TASK ITEM – Search each line of the data for the word "Image"; copy every line where it is found.
DATA EXTRACTS START
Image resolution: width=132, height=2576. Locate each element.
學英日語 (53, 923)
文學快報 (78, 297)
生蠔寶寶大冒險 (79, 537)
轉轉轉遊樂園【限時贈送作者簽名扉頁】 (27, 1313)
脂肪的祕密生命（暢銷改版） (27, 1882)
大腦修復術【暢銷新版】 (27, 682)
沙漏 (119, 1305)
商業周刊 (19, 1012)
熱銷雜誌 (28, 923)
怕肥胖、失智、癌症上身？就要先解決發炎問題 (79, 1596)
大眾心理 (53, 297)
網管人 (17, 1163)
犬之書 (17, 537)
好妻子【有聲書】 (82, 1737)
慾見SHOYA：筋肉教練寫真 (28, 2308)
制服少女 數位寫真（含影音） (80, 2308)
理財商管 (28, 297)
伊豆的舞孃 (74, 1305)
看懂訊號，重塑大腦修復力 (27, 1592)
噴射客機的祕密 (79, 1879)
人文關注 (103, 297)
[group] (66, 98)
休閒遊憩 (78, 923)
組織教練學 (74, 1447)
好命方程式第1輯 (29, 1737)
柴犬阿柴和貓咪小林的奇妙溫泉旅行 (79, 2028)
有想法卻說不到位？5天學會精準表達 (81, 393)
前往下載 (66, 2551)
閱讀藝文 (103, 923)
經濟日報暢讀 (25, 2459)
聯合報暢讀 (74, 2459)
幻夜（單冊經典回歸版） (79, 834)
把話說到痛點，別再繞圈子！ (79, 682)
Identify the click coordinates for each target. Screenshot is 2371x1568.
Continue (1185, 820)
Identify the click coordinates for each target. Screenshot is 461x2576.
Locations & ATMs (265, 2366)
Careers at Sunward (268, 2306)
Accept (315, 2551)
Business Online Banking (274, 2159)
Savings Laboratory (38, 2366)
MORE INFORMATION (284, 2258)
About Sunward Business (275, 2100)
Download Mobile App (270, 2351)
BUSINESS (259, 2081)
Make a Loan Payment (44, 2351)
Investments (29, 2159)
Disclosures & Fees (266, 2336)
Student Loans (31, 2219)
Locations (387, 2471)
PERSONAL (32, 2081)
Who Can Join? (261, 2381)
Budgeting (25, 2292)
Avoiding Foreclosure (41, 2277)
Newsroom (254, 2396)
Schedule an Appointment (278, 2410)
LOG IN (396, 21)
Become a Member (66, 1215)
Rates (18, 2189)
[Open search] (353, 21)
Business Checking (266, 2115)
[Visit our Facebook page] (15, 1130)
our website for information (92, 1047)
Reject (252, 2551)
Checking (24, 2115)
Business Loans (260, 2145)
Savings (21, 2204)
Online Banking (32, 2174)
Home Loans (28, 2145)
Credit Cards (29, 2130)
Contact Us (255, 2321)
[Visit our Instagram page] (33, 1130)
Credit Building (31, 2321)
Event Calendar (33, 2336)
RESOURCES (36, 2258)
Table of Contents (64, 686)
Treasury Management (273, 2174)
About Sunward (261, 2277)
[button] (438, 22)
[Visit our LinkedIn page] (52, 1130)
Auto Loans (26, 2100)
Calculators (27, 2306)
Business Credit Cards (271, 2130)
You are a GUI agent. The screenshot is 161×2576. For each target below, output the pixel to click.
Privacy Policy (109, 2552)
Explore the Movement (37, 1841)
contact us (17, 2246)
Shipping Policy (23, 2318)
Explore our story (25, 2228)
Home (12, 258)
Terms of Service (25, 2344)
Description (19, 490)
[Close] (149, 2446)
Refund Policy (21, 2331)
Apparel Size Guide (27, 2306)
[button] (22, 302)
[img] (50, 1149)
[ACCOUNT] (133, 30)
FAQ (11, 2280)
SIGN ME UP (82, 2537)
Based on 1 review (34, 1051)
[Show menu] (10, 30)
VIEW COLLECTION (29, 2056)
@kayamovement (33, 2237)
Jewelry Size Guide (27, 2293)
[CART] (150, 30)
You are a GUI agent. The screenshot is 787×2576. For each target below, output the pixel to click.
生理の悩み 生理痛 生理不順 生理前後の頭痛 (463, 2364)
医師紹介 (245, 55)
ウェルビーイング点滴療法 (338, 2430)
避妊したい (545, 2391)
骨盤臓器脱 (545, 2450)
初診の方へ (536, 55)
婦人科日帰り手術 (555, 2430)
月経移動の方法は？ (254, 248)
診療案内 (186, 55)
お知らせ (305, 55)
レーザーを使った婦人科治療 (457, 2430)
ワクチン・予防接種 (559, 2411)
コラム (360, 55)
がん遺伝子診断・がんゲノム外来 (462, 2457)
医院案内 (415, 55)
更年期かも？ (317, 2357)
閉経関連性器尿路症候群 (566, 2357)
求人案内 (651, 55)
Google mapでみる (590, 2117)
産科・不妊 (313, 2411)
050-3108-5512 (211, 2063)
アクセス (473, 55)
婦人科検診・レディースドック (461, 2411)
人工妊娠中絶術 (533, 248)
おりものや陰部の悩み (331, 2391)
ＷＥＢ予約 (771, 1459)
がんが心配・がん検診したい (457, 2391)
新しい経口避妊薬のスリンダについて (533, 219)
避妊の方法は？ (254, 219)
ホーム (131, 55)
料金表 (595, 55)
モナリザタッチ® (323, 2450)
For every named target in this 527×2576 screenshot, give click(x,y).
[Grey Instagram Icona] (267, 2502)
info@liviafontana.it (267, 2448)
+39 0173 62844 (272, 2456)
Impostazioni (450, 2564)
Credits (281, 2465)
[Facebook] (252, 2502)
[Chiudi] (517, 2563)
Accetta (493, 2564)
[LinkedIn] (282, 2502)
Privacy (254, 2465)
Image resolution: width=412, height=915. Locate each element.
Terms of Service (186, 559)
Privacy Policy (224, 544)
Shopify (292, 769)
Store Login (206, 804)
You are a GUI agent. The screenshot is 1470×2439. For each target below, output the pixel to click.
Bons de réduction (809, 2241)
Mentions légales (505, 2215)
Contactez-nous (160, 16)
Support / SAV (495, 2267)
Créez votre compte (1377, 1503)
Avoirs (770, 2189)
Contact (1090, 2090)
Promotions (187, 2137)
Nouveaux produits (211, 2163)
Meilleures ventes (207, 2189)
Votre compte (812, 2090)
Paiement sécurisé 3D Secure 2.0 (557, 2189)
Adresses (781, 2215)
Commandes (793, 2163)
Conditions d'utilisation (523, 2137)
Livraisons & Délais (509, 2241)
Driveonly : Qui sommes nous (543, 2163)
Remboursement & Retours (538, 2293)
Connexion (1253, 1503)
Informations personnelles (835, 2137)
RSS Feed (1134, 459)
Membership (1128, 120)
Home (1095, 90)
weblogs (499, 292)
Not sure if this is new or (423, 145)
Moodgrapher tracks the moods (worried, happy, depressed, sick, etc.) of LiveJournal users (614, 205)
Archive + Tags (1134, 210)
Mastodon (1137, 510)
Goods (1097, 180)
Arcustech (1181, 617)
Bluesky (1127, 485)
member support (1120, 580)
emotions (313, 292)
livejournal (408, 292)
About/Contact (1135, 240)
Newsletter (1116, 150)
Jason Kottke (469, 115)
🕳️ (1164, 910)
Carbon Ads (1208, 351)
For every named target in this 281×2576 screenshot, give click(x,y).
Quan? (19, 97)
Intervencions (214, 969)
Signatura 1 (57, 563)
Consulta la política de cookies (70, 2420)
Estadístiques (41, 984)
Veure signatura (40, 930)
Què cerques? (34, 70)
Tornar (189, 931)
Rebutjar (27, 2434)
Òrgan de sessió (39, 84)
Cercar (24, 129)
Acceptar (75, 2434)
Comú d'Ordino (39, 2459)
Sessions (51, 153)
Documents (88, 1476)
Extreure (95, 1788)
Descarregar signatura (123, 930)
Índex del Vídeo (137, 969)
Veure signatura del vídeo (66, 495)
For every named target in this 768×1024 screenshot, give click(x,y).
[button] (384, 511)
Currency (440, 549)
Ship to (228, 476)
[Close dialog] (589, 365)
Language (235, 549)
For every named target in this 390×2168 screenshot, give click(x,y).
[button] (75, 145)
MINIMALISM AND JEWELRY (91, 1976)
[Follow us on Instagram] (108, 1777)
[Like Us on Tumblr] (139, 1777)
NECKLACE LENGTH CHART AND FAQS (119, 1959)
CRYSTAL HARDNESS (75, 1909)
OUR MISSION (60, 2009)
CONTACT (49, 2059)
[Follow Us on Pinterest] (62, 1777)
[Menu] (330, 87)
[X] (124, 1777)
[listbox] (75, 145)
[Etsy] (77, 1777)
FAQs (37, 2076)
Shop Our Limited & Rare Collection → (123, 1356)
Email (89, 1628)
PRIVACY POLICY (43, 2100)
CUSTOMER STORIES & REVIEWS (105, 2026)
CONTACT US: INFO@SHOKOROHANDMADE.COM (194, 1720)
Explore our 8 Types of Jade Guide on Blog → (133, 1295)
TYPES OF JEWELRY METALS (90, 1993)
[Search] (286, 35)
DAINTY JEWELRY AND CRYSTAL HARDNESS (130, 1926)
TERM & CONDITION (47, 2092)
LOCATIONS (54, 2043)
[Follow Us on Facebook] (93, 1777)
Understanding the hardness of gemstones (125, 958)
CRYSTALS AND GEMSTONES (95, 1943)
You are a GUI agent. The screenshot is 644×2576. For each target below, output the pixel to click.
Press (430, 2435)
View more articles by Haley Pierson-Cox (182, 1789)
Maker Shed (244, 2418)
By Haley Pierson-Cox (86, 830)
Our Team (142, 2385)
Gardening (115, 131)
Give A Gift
DATA EXTRACTS END
YOUR SOLUTION –
Image resolution: width=132, height=2576. Locate each element.
Image resolution: width=412, height=915. Locate each element.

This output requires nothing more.